══ Data records ══

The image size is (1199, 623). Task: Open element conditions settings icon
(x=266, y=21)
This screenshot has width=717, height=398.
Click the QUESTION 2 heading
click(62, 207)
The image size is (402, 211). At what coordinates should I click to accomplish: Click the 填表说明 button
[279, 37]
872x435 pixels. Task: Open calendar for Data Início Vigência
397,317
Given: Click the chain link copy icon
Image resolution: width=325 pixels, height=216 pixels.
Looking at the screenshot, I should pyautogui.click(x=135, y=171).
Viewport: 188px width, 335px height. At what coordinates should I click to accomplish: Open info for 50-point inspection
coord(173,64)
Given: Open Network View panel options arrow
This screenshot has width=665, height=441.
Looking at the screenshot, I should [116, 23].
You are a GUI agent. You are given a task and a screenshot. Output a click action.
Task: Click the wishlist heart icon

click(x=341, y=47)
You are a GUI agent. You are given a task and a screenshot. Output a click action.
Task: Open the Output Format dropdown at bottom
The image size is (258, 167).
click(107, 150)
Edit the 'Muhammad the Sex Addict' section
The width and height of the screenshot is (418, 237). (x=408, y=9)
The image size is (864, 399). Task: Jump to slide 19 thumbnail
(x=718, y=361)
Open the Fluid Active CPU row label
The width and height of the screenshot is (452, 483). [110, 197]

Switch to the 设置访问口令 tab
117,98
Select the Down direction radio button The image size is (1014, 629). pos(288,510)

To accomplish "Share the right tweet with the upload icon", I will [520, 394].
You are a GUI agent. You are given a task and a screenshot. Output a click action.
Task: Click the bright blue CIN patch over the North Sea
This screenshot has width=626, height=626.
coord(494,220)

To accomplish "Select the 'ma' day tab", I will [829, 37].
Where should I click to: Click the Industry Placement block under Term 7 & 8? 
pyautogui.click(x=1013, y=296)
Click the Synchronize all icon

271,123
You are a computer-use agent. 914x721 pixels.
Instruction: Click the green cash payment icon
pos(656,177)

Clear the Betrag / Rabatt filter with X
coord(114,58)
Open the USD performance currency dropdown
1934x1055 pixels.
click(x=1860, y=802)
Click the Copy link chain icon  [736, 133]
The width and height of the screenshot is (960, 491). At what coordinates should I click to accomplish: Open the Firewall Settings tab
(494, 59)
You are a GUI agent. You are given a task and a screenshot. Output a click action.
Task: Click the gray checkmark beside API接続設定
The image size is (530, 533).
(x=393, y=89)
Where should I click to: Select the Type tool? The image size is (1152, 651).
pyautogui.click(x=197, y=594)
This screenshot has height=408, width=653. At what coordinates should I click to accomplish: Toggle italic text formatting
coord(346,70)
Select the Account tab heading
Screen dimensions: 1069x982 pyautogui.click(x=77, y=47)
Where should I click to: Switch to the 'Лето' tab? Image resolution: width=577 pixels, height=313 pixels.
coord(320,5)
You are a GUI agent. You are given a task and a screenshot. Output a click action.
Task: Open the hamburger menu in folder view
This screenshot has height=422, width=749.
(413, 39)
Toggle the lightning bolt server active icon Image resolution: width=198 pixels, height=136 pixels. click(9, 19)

═══

Task to complete :: Look through the lines above and collect those with the word "link".

Result of this exercise ::
Given: Click the chain link copy icon
Click the Copy link chain icon  [736, 133]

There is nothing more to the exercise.